Born in Amsterdam, Montgomery County, New York, he attended the common schools and was employed in various capacities in knitting mills until 1887. He moved to Little Falls in 1887 and continued employment in knitting mills; he engaged in the manufacture of knitting machinery in 1890 and, later, of bicycles and other wheeled vehicles. Snyder co-founded a bicycle manufacturing firm with Michael Fisher in 1895. Three years later Fisher left the company, and Snyder incorporated it as the H. P. Snyder Manufacturing Company. Snyder led this company until 1913.  He was director and vice president of the Little Falls National Bank and served one term as school commissioner in 1895 and two terms as fire and police commissioner of Little Falls in 1910 and 1911.
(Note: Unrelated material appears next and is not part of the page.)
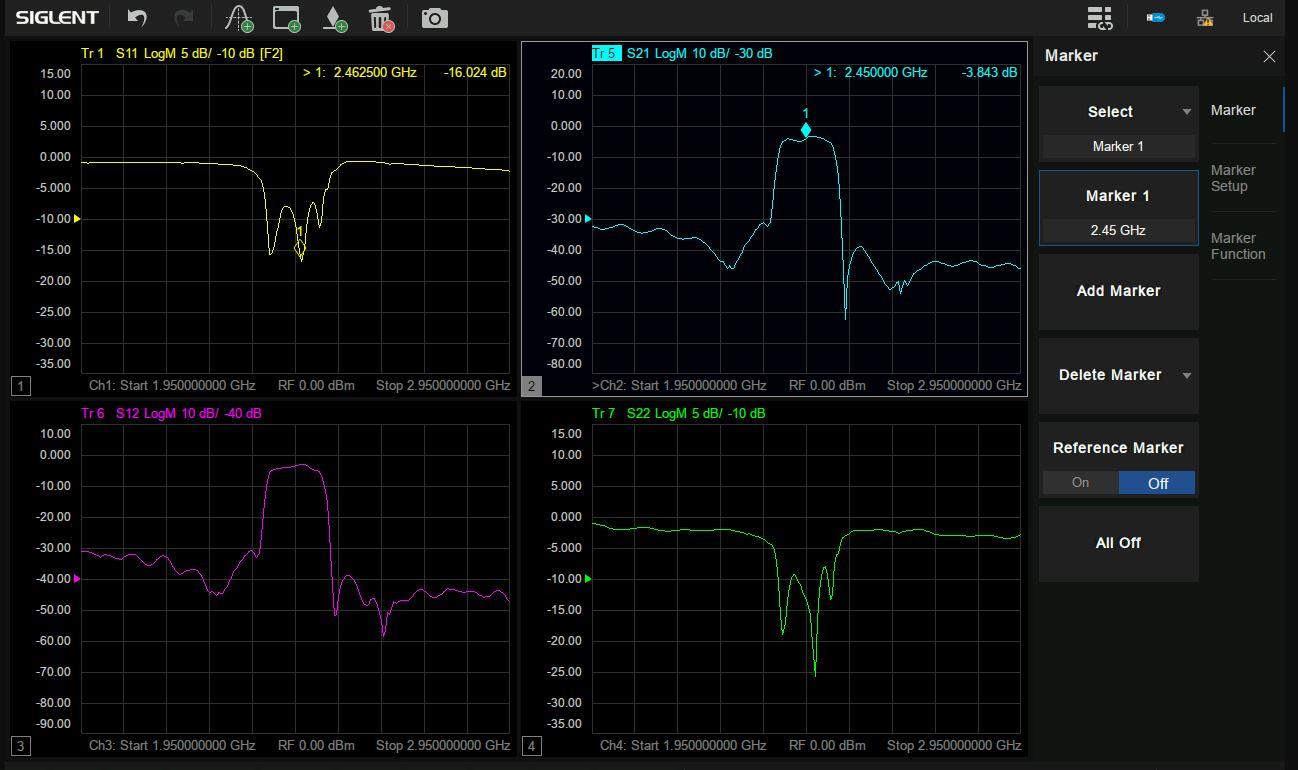Click the network warning status icon
Image resolution: width=1298 pixels, height=770 pixels.
tap(1205, 18)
He was an unsuccessful candidate for election in 1912 to the Sixty-third Congress, and was elected as a Republican to the Sixty-fourth and to the four succeeding Congresses, holding office from March 4, 1915 to March 3, 1925. He was chairman of the Committee on Indian Affairs (Sixty-sixth through Sixty-eighth Congresses) and a member of the Committee on World War Veterans' Legislation (Sixty-eighth Congress).  On the former committee, his most significant achievement was sponsoring the landmark Indian Citizenship Act of 1924 (also called the Snyder Act), which granted citizenship to all of the United States' Indian population. An obituary of Snyder published in The New York Times described him as "one of the outstanding and outspoken champions" of Native Americans.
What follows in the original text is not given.